(Rows of pointing data)
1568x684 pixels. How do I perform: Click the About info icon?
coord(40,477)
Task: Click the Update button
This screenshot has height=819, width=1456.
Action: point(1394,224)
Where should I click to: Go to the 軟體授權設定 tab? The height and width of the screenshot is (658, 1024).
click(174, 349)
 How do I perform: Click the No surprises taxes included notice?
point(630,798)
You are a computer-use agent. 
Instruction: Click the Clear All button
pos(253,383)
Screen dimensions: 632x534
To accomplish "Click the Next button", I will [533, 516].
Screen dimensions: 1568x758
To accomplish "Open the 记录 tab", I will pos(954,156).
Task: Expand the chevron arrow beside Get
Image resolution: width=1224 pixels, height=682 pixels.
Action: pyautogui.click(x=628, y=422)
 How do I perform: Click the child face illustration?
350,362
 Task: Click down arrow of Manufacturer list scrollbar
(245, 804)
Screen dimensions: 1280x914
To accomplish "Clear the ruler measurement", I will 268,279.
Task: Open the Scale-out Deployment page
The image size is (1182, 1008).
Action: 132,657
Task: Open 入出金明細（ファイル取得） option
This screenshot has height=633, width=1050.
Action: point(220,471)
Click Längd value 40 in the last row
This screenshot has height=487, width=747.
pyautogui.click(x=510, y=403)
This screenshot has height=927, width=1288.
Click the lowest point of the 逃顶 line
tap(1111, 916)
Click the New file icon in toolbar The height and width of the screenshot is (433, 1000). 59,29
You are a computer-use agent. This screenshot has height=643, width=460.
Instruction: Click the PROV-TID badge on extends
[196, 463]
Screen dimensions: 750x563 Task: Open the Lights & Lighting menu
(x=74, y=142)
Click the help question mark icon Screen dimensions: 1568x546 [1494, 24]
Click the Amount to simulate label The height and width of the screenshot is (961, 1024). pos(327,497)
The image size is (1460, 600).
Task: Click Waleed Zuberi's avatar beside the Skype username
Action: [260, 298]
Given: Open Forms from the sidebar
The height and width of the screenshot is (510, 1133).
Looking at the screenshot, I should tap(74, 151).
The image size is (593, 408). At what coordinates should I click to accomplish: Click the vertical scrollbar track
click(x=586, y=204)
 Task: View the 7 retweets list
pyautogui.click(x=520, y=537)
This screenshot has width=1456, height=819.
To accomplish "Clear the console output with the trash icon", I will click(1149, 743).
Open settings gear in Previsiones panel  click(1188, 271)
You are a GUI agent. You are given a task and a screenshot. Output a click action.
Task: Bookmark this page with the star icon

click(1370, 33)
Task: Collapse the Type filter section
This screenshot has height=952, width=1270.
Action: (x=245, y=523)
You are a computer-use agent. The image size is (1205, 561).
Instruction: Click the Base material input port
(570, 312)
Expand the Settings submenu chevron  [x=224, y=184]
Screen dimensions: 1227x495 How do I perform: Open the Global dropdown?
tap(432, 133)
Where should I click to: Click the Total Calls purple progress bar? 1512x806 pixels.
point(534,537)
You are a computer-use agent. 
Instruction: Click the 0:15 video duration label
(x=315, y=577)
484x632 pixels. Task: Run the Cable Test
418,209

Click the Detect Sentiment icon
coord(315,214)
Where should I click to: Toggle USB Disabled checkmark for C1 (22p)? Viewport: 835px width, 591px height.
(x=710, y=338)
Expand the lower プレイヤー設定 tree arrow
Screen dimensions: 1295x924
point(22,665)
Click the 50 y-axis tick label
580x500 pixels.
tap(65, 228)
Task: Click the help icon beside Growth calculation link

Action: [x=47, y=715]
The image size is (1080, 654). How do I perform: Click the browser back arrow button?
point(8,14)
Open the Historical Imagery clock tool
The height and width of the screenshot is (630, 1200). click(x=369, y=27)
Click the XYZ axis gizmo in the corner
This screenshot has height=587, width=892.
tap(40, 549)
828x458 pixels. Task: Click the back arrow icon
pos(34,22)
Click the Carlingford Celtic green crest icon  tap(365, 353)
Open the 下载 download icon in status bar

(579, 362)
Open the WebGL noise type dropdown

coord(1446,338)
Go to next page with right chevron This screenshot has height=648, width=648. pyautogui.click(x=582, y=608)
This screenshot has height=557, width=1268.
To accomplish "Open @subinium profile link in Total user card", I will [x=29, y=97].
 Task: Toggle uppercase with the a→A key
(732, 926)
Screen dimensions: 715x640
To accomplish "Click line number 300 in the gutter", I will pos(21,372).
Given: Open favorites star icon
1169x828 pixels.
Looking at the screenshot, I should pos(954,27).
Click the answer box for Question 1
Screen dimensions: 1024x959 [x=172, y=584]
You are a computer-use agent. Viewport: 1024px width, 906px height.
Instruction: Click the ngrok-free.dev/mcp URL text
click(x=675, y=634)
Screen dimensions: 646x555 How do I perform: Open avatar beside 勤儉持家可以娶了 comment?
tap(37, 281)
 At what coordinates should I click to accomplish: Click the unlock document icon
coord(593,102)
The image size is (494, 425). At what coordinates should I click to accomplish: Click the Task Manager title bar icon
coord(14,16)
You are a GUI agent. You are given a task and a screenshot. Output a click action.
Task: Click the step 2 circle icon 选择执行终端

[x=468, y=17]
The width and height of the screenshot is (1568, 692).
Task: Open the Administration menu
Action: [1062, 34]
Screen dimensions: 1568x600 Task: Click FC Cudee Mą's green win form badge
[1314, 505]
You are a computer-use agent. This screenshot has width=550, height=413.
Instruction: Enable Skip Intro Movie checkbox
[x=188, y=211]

■ AIM OF THE TASK
Pull out every line from the items above that contains the word "star", and copy each in full. Case matters.

■ TASK ANSWER
Task: Bookmark this page with the star icon
Given: Open favorites star icon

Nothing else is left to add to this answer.